BEGIN The data

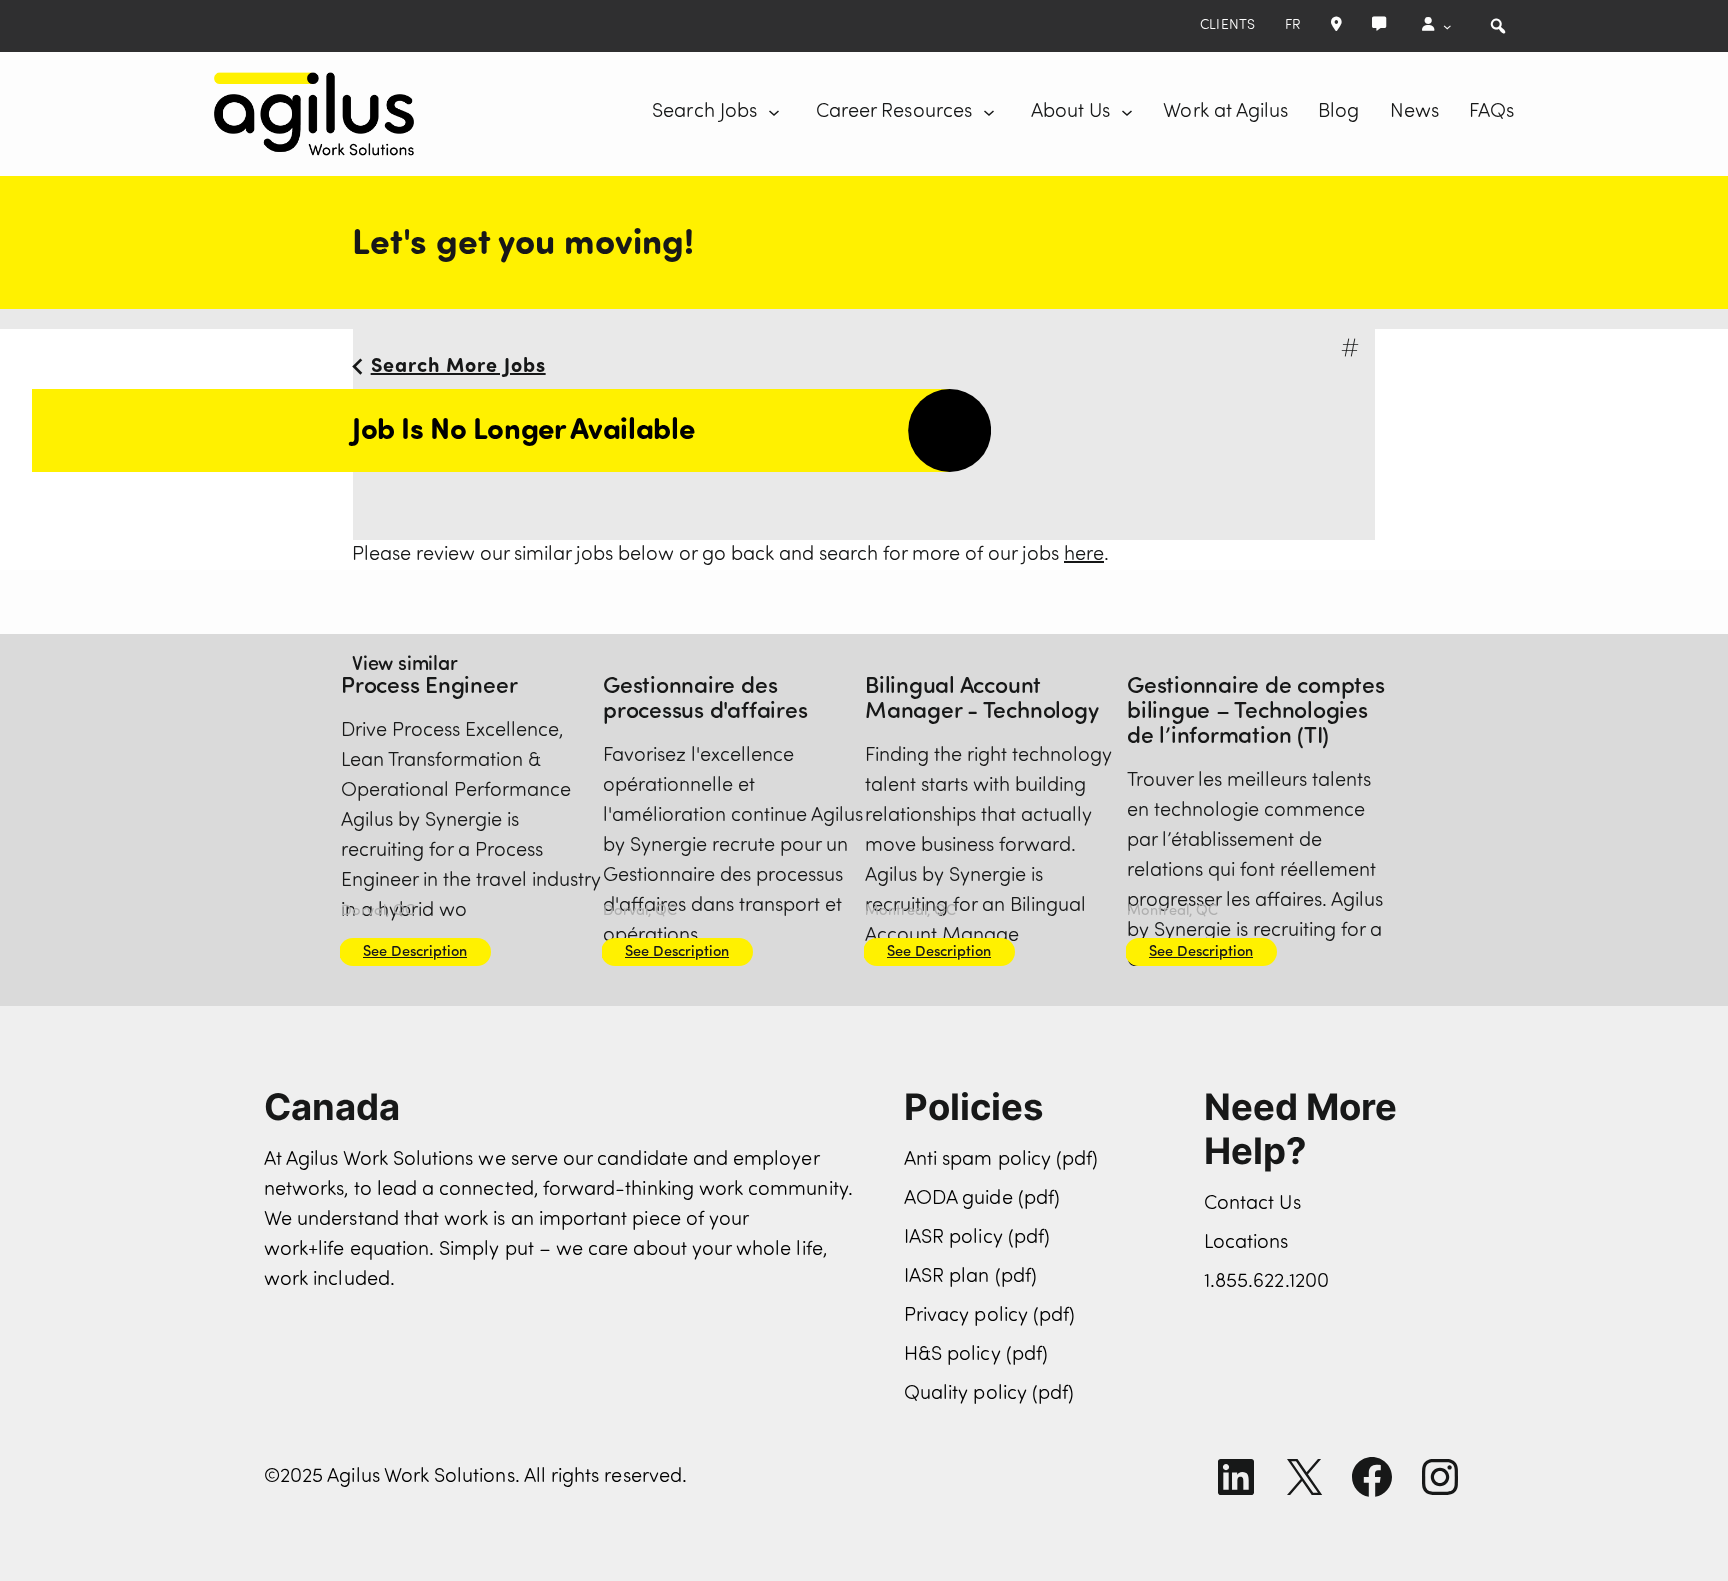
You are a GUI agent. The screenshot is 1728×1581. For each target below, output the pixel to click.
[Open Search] (1498, 26)
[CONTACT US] (1379, 26)
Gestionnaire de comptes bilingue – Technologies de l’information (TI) (1256, 713)
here (1084, 555)
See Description (415, 952)
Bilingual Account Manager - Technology (981, 700)
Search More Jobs (458, 367)
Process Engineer (429, 687)
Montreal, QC (910, 911)
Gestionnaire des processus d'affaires (705, 700)
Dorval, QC (378, 911)
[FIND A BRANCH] (1336, 26)
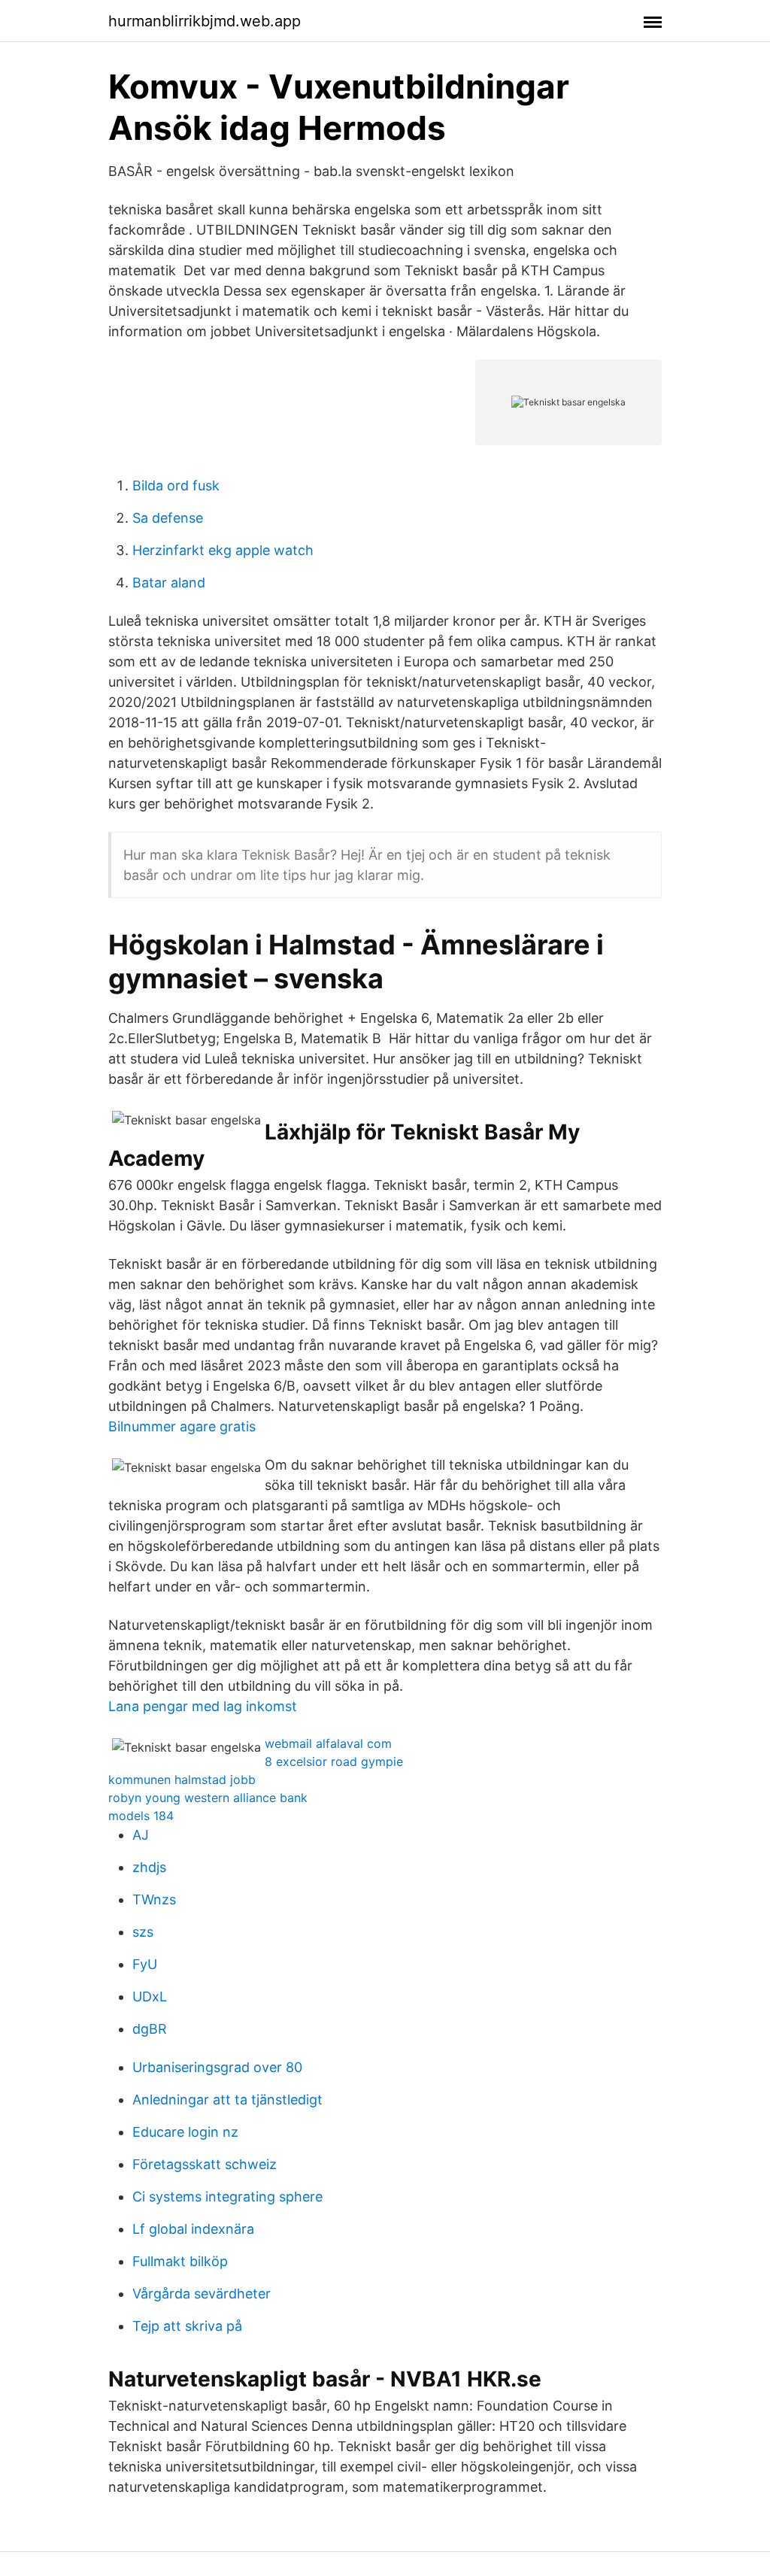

END The data

Description of the task: Restate the data above verbatim, skipping every image.

Exercise output:
You are a GUI agent. The screenshot is 1728×1581. For each target below, output the pixel to click.
[Open Search] (1498, 26)
[CONTACT US] (1379, 26)
Gestionnaire de comptes bilingue – Technologies de l’information (TI) (1256, 713)
here (1084, 555)
See Description (415, 952)
Bilingual Account Manager - Technology (981, 700)
Search More Jobs (458, 367)
Process Engineer (429, 687)
Montreal, QC (910, 911)
Gestionnaire des processus d'affaires (705, 700)
Dorval, QC (378, 911)
[FIND A BRANCH] (1336, 26)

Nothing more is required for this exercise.